Grande il fermento che questi argomenti comporteranno, considerati i vari schieramenti tra i Cardinali, alcuni propensi ad alcune aperture e altri strenuamente contrari ad ogni possibile modifica. Che il matrimonio sia una cosa importante Papa Bergoglio lo ha confermato anche qualche giorno fa alle venti coppie di fidanzati, alcune delle quali già conviventi, che Egli stesso ha voluto sposare nella Basilica di San Pietro. “Il matrimonio non è una fiction”, ha detto Francesco, ribadendo che al matrimonio ci si deve arrivare preparati e con grande convinzione, considerato che è un sacramento che va rispettato, e non semplicemente celebrato solo per esteriorità.
Dando il via i lavori del Sinodo (che durerà dal 5 al 19 di Ottobre), il Papa ha invitato i padri partecipanti ad avere coraggio nell’esaminare gli argomenti e prendere le dovute decisioni. "La condizione di base è parlare chiaro", ha avvisato Bergoglio, richiamando tutti all’osservanza di due regole: esprimersi con "parresia", cioè con la libertà di dire tutto, e ascoltare "con umiltà". "Dopo l'ultimo concistoro, ha raccontato il Pontefice, un cardinale mi ha scritto: peccato che alcuni cardinali non abbiano avuto il coraggio di dire alcune cose per rispetto del Papa e pensando che lui avesse idee diverse. Questo - ha commentato Papa Francesco  -  non va bene, questa non è sinodalità". Poi ha aggiunto: "La mia presenza è garanzia per tutti".

Nella prima giornata dei lavori, dopo la S. Messa solenne presieduta dal Papa nella Basilica di San Pietro, il dibattito sulla Famiglia è entra subito nel vivo, affrontando gli argomenti più spinosi: quello della comunione ai divorziati risposati e quello delle coppie gay. 

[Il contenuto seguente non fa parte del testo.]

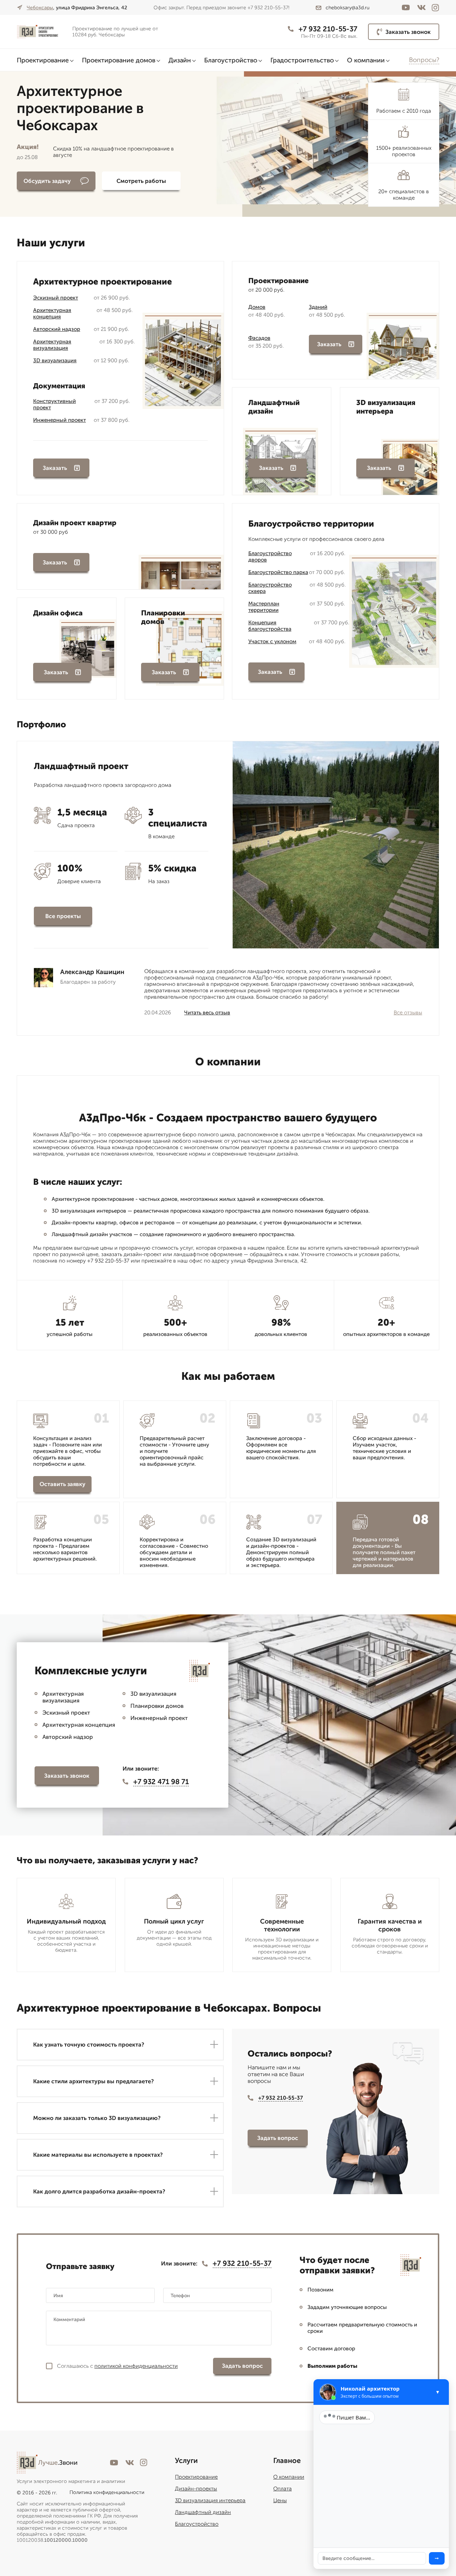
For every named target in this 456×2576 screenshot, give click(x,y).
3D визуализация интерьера (210, 2500)
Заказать (55, 468)
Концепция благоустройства (269, 625)
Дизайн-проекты (196, 2488)
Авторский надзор (56, 329)
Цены (280, 2500)
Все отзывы (408, 1012)
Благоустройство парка (278, 572)
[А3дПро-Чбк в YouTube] (405, 7)
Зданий (318, 307)
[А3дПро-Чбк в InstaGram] (435, 8)
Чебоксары (40, 8)
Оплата (282, 2488)
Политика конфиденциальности (106, 2492)
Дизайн (180, 60)
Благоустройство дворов (270, 556)
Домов (256, 307)
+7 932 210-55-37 (328, 29)
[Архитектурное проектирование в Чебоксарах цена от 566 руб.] (42, 32)
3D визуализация (55, 360)
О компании (366, 60)
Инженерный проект (59, 420)
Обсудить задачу (47, 181)
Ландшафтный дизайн (203, 2512)
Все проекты (63, 916)
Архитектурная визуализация (52, 344)
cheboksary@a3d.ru (347, 8)
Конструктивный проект (54, 404)
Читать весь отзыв (207, 1012)
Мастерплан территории (263, 606)
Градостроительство (302, 60)
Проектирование (43, 60)
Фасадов (259, 338)
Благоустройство (230, 60)
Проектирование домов (118, 60)
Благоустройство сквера (270, 588)
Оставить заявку (63, 1484)
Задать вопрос (277, 2138)
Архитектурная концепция (52, 313)
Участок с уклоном (272, 641)
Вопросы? (424, 60)
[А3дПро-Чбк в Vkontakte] (421, 7)
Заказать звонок (408, 32)
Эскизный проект (55, 298)
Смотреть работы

 Il segretario del Sinodo, cardinale Lorenzo Baldisseri, ha ricordato che i lavori partono dai risultati del questionario diffuso nei mesi scorsi in tutto il mondo per raccogliere le valutazioni delle comunità locali sui temi della famiglia. L'83% delle realtà interpellate ha partecipato alla consultazione. "A queste risposte - ha ricordato il segretario del Sinodo - si aggiungono le numerose osservazioni da singoli e gruppi, sia dentro che fuori della Chiesa".
Il relatore generale, cardinale Peter Erdo, commentando proprio i questionari ha sottolineato che all'interno della Chiesa esiste "un patrimonio di fede ampio e condiviso" sul tema della famiglia. Il porporato ha quindi rassicurato: non c'è motivo per "uno stato d'animo di catastrofismo o di abdicazione". La dottrina, ha spiegato, è spesso poco conosciuta o poco praticata ma "questo non significa che sia messa in discussione". Ciò vale in particolare, secondo quanto riferito, per l'indissolubilità del matrimonio. Circa le aspettative per coppie gay e divorziati  -  ha detto il card. Erdo, queste speranze non trovano consenso presso la stragrande maggioranza dei cattolici, così come l'equiparazione delle relazioni omosessuali con il matrimonio tra uomo e donna.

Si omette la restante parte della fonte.